Piece-wise smooth Rectifiable Jordan Curve with Grid Overlay. I'm looking at the proof of Cauchy's theorem $\oint_{C}f(z)dz = 0$ in Titchmarsh's Theory of Functions (second edition p.75). This assumes $f$ is holomorphic and $C$ is a piece-wise smooth rectifiable closed simple curve.    
He puts a grid over the curve and its interior to divide it into "a large number of small parts" and then separately shows that the integral round each of the interior squares is zero and that the sum of the integrals round the squares intersecting the curve is zero.
The proof seems to assume that for squares smaller than some size  the curve will always intersect each square with a single connected arc in order to justify forming a closed contour with with the sides of the square interior to the curve. Is this assumption true and if so how is it proved ? If true does it still hold without the smoothness assumption ? 
I have tried several approaches to proving this without any success.
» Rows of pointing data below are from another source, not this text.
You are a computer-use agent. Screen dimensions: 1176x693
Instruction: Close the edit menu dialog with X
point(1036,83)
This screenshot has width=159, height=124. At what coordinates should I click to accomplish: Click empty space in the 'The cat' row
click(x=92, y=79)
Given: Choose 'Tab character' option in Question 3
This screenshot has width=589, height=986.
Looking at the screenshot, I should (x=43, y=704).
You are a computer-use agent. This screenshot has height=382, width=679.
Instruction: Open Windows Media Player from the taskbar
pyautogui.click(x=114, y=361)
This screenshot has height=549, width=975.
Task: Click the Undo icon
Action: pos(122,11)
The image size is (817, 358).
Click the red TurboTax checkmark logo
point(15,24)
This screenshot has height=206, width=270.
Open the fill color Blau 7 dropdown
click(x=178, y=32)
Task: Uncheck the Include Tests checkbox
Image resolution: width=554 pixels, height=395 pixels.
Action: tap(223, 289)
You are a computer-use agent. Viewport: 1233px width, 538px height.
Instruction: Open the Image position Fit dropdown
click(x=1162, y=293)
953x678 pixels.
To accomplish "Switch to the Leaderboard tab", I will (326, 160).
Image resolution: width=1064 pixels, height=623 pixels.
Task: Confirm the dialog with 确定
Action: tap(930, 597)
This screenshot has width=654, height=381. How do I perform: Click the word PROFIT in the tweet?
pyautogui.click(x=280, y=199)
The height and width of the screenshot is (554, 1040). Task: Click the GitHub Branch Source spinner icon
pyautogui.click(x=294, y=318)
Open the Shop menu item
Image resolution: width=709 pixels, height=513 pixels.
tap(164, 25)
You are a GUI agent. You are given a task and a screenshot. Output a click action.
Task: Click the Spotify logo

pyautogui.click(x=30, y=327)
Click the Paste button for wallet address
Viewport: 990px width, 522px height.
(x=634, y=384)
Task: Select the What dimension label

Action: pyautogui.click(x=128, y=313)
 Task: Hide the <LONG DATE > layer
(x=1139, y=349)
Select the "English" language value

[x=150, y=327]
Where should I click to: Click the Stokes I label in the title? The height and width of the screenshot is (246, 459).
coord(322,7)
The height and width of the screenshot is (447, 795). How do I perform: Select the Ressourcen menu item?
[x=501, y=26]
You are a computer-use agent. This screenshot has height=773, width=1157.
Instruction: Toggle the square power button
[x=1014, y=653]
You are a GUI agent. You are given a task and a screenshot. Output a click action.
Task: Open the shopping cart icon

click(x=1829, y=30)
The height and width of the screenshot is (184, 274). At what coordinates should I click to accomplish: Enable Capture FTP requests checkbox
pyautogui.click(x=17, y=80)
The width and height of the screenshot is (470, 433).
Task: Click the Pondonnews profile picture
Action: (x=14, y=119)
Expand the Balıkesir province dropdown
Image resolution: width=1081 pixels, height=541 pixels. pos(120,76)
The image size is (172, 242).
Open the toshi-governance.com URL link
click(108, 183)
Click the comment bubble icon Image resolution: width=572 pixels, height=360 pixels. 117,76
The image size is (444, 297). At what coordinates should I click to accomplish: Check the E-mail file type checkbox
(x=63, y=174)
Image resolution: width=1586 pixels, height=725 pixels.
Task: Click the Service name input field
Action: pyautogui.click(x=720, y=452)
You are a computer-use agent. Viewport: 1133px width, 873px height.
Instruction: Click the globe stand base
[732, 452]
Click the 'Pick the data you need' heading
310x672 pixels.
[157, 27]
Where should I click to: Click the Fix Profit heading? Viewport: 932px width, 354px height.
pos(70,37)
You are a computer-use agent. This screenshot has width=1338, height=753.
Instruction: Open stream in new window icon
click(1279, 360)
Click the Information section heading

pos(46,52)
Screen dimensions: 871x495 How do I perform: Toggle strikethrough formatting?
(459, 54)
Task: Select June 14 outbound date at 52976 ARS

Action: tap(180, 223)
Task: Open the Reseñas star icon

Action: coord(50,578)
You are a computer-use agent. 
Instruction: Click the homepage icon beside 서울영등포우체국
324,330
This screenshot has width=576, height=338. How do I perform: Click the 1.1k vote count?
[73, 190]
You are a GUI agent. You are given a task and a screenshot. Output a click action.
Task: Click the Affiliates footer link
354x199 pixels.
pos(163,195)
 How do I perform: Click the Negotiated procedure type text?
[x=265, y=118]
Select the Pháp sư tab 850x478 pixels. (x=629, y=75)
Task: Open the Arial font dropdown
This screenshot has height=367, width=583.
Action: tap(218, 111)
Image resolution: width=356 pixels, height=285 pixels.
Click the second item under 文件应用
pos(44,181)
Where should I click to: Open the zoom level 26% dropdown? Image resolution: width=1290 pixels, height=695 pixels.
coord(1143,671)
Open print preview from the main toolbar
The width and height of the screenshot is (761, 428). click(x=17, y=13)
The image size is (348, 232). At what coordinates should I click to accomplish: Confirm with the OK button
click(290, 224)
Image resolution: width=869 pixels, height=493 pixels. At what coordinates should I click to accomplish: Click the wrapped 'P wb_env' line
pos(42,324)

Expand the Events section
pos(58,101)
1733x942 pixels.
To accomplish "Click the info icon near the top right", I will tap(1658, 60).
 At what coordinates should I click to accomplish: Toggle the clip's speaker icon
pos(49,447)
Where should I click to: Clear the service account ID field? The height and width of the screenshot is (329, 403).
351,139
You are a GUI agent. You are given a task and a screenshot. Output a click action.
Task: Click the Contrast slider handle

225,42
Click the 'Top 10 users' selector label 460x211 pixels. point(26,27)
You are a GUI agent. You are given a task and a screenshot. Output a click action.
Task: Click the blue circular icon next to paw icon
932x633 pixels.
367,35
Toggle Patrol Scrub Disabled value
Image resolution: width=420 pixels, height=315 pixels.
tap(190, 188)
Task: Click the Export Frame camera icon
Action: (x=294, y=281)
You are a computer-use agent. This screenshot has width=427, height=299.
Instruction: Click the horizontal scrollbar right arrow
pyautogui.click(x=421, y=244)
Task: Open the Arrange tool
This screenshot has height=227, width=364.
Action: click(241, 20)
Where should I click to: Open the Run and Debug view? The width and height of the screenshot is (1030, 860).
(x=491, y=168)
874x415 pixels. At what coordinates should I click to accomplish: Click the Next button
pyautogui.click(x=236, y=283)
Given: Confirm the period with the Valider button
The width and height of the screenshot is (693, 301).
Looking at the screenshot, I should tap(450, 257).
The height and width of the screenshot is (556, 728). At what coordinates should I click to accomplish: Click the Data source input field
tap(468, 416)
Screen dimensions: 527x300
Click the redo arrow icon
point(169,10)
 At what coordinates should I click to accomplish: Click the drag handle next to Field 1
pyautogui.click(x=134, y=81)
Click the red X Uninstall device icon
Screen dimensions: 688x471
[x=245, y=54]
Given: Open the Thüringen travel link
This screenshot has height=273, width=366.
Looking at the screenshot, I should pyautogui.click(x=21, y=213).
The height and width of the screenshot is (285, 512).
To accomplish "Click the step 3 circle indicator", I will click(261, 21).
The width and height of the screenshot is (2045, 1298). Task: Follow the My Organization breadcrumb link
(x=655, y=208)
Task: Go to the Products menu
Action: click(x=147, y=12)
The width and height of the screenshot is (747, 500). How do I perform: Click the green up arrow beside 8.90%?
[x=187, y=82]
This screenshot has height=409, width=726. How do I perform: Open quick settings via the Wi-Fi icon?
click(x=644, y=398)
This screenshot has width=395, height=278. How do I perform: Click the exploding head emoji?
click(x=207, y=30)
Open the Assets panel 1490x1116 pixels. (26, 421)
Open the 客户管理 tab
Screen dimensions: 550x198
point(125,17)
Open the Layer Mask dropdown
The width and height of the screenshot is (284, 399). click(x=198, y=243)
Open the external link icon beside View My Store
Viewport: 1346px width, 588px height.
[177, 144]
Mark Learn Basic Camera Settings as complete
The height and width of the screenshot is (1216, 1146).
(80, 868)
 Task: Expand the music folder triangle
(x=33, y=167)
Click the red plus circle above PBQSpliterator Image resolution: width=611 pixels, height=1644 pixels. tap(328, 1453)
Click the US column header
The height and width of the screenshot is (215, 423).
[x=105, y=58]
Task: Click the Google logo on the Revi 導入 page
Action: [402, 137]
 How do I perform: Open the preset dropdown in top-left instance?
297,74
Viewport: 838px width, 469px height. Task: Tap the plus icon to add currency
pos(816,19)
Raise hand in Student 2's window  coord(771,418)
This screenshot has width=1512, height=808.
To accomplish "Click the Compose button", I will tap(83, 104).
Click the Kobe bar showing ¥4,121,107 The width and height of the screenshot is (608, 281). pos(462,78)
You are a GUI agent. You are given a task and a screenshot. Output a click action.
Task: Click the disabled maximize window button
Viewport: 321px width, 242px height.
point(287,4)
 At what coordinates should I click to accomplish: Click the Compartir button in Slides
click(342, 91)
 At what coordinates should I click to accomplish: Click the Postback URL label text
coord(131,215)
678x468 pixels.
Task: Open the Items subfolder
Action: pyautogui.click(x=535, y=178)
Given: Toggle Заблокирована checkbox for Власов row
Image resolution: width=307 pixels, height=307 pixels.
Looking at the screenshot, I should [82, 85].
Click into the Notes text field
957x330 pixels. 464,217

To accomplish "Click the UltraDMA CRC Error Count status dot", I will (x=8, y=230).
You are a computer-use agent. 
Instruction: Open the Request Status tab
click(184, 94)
Considering $C$ as a rectifiable Jordan curve didn't get me anywhere, nor did knowing that disjoint compact sets have a minimum separation. 
 A: The older books rely on intuitive geometric arguments to prove Cauchy's theorem for an arbitrary Jordan curve.  Despite the importance of the theorem, the authors prefer to avoid the lengthy discourse.
Copson even goes so far to state that the final step in proving the theorem for a general (as opposed to polygonal) region is " ... one of the most difficult things to prove in the whole of the theory of functions of a complex variable," and then simply moves on.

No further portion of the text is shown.